Parameter	Description
`engine` (required)	Must be `bigquery`.
`project` (required)	The name of the Google Cloud project.
`dataset` (required)	The name of the BigQuery dataset.
`table` (required)	The name of the BigQuery table.
`credentials`	The path to a local service account file.
`replace`	Delete existing data in target table. Defaults to `false`.
`max_errors`	How many errors to allow before aborting. Defaults to `5`.

Example

tasks:
  - name: example_export
    task: export
    engine: bigquery
    project: mycoolproject
    dataset: mydataset
    table: mytable
    credentials: '{{ userDir }}/Documents/mycoolproject-4b7b0af746ef.json'

S3

Export incoming data to a newline delimited JSON file & upload to an S3-compatible file storage service.

Parameter	Description
`engine` (required)	Must be `s3`.
`bucket` (required)	Bucket name to store file in.
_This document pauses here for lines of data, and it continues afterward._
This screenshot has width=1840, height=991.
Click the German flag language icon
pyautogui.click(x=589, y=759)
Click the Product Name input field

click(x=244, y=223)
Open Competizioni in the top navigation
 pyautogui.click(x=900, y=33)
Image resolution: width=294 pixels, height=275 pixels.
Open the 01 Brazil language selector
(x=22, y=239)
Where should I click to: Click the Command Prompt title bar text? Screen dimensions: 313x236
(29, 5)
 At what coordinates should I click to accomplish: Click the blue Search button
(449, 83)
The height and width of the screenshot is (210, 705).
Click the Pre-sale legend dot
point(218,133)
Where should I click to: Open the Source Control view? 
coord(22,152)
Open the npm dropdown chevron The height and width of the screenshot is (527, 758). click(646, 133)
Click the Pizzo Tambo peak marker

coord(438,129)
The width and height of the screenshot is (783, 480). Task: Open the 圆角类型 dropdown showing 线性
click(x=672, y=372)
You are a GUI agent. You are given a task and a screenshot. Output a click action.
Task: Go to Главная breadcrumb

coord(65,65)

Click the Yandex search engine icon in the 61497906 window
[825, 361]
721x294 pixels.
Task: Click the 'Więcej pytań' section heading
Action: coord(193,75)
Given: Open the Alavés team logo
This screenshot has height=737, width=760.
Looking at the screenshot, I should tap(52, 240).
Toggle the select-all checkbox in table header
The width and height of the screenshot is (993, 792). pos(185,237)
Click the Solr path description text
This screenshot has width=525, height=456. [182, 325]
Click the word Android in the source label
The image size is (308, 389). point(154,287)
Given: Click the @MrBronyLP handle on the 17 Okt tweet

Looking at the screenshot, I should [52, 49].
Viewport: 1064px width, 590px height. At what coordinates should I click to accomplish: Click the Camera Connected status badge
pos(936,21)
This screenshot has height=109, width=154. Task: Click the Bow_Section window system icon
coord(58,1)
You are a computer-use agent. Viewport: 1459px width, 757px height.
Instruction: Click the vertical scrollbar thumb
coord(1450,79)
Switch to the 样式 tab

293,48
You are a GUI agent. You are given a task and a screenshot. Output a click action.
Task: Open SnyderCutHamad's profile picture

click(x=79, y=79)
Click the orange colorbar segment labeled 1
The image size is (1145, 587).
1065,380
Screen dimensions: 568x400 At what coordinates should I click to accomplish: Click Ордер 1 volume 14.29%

Creates the bucket if it doesn’t exist.
`access_key_id` (required)	Access key ID to authenticate with.
`secret_key` (required)	Secret key to authenticate with.
`endpoint`	Defaults to `s3.amazonaws.com`.
`use_ssl`	Defaults to `true`.

Google Cloud Storage

To upload the data to GCS, set endpoint to storage.googleapis.com and use HMAC keys for authentication.